I just bought a TCurve Deep Jig Overhead 400. The specs are 1.7m "2 Piece" Overhead 400. I cant for the life of me see where the two pieces are. It looks like one solid unit to me and at 5'6" Im not sure why it would be 2 piece. Does anyone know if this rod splits in two? How it splits in two? Or why they call it 2 piece when there is only one?


----------



## Peril (Sep 5, 2005)

Guess is the butt is detachable. Grab lower end of rod in one hand and butt in other and pull apart.

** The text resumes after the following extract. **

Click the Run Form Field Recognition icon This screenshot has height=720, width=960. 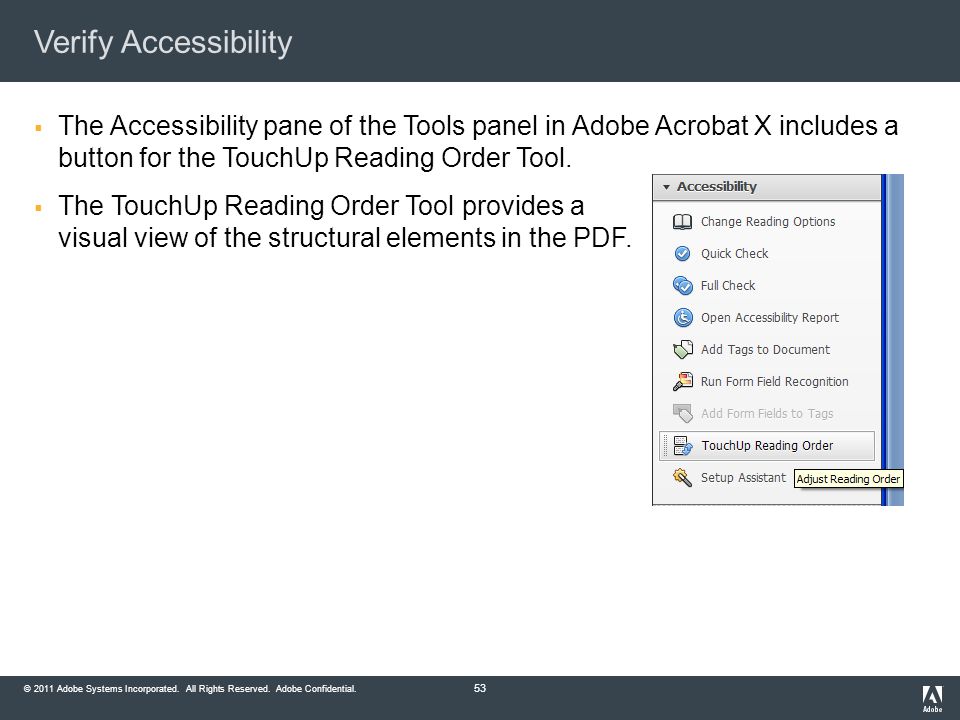(x=683, y=381)
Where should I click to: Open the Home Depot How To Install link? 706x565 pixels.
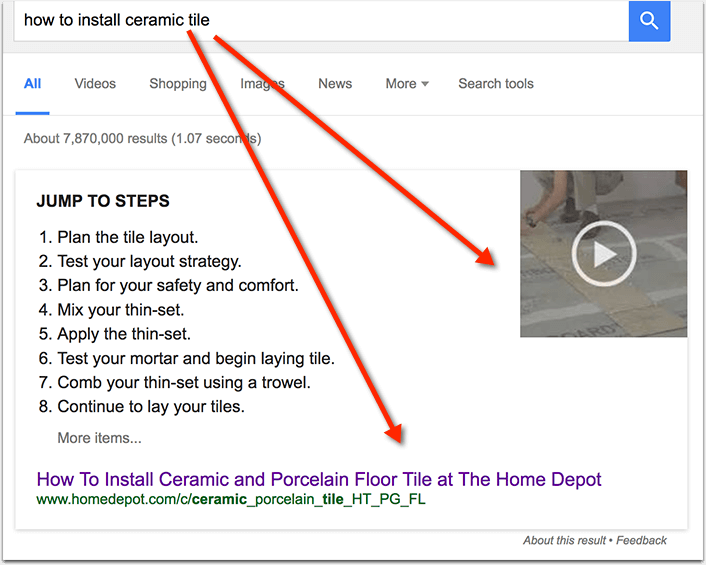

Seems to be the way with jigging rods


----------



## DougOut (Dec 31, 2006)

not familiar with that particular rod Paul
maybe it pulls apart at the grip like some others
going Kingy jig'n are we ;-)
 looks like Peril was a minute quicker .... I'm slowing down in my old age .... just another seniors moment


----------



## polylureosis (Jul 24, 2006)

As per Peril and Dougout,

Join is just above the grip.


----------



## paulo (Nov 1, 2007)

Well I have tried every ways to pull it apart but still only one piece. Unless Im missing some hidden lever or twist. Perhaps they are referring to the hd foam endcap that protects the metal cross for gimbal mounting. All game rods seem to have that cap and the others I have dont refer to that as two piece.
Doug Im going on my annual 4 day stinker trip off Fraser and up your way. I really just wanted a unit thats lighter and able to be jigged. With the saltist 30TH this rig feels like a bait caster outfit but with a 37kg line rating, a 300m of 50lb braid capacity and 300g-500g jig range. Im just blown away at the claims. Its double the weapon I cleaned up with last year at about half the weight (five times the price 8)). I am really going to steer away from the bait on this trip and give the jigs, poppers, plastics and chatters a good go. Fishpod let me have one of the Mr Beefs specials (thanks Travis) to try. I havent been out with it yet (day 1 of comp period = 30knots in Qld :evil: ) but I dont think I can wait to put my order in any more. Trip os in four weeks. I am also going to have a crack at making the jigheads myself. I just got given 20kgs of lead ysterday.
It doesnt really matter that the rod doesnt split (unless I go on an OS trip). Perhaps Ill ask at the tackle store.


----------



## grant ashwell (Apr 24, 2007)

Paul I have 3 of these rods and none come apart when warm. Let them cool down though and they can be kind of twisted apart just above the top grip.


----------



## lampukameister (Mar 7, 2008)

it is certainly a 2 piece.

it can be a bit tight


----------



## beefs (Jan 30, 2006)

My Tcurve (different model) comes apart in the same spot and for the life of me I couldn't get it apart the other day (or even twist it). Got my brother on one end and me on the other and had a ye ole tug of war and it soon seperated though 

Good luck with the chatter Paulo - hope it gets you a couple 

PS do you mind me asking how much the new combo was? I may be in the market...


----------



## Dave73 (Dec 3, 2006)

Paulo,

To help the join from being so tight you'll never seperate it, you can rub the blank end of the join on your bodys oily skin areas, like forehead etc. (Do this when you have seperated it) The natural oils will assist removing the 2 sections in future. Some rods over time are very hard to get apart. Maybe get in the habit of making sure the join is clean and also give it a quick head wipe and it should help. :shock: :shock:

Probably best to do this when noone is looking. ;-) ;-)

Cheers Dave


----------



## fishnfreak (Jun 22, 2007)

also, when not using it, take it apart, that was it will not fuse


----------



## paulo (Nov 1, 2007)

Thanks guys, I got someone else on the other end and it gave way. That photo really helped. 
Travis the rod was priced at $249 but 20% off all rods at BCF brought it down to $199. Im going back for the Tcurve Tyronos tomorrow for around $135. The reel was $255 but I winkled a 5% discount to $240 odd. I just looked at Campbells for $279 and Mos for $269 so not a bad price it seems. Ill let you know how the field test goes when the wind stops.


----------